Longínquos
anos de 50 do século passado. A beleza sóbria e neoclássica do antigo edifício
sede do Banco do Brasil, incrustada na estonteante beleza ecológica da
multicentenária cidade do Rio de Janeiro. Naquela época, ainda estava no
terceiro ano de minha carreira de funcionário do Banco do Brasil. Estava
comissionado como auxiliar de gabinete do subgerente de operações da Carteira Comercial.
O organograma da Carteira Comercial constava das Diretorias, da Gerência e de
três Subgerências (Planejamento, Operações e Fiscalização). A história dessa
Carteira Comercial na primeira metade do século XX é a narração da memorável
administração de notáveis personalidades nascidas no modesto estado do Piauí.
Ali, o protagonismo técnico-administrativo era do Piauí, não era de São Paulo.

§ Material coletado:

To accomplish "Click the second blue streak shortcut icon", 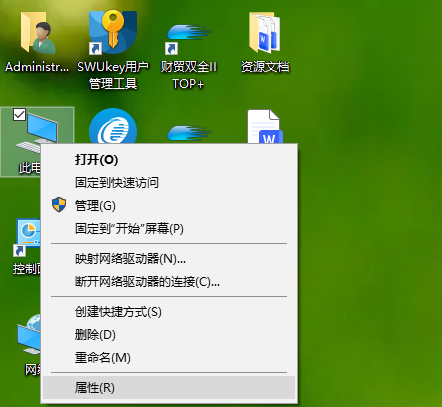I will [189, 133].
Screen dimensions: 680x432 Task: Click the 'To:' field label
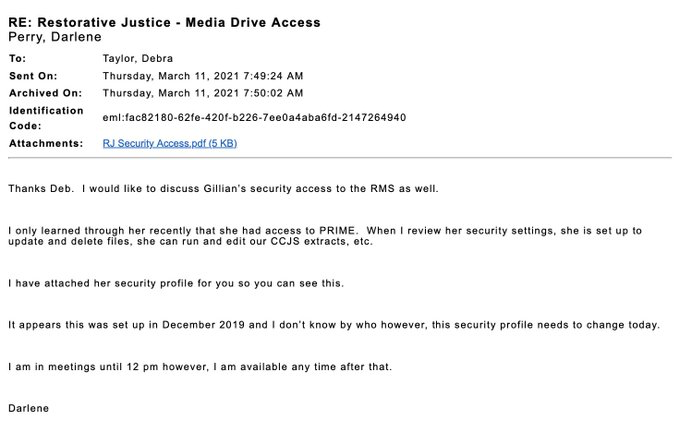[x=17, y=59]

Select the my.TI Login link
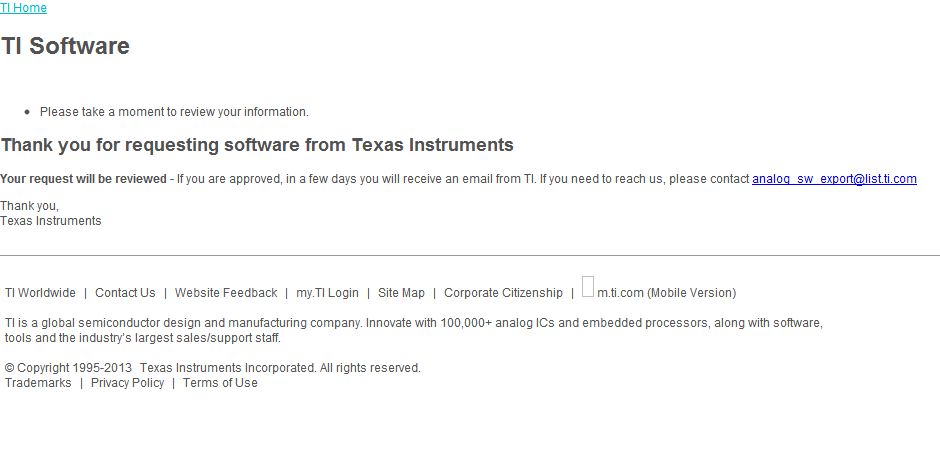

§ Tarefa a realizar:
Retome o relato sobre a Carteira Comercial do Banco do Brasil nos anos 50 e dê continuidade a ele a partir da última frase.

§ Resposta:
Unindo
narrativas verbais de vivências daquela época, refaço trechos do meu caminho
até aquela situação em que então me encontrava. O gerente da Carteira Comercial
era Nilo Medina Coeli, um gentleman. Fora gerente da Agência Centro de São
Paulo. O seu irmão Francisco era inspetor do Banco do Brasil. Este no exercício
de suas funções conhecera meu irmão mais velho, o João, que era Contador da
agência do Banco em Limeira (SP), vindo da agência de Santana do Livramento
(RS), onde fora Chefe do Serviço de Câmbio, porque tinha interesse em morar o
mais próximo de Campinas (SP), pois a esposa necessitava de assistência
oftálmica, de rara e alta tecnologia, somente nessa cidade existente.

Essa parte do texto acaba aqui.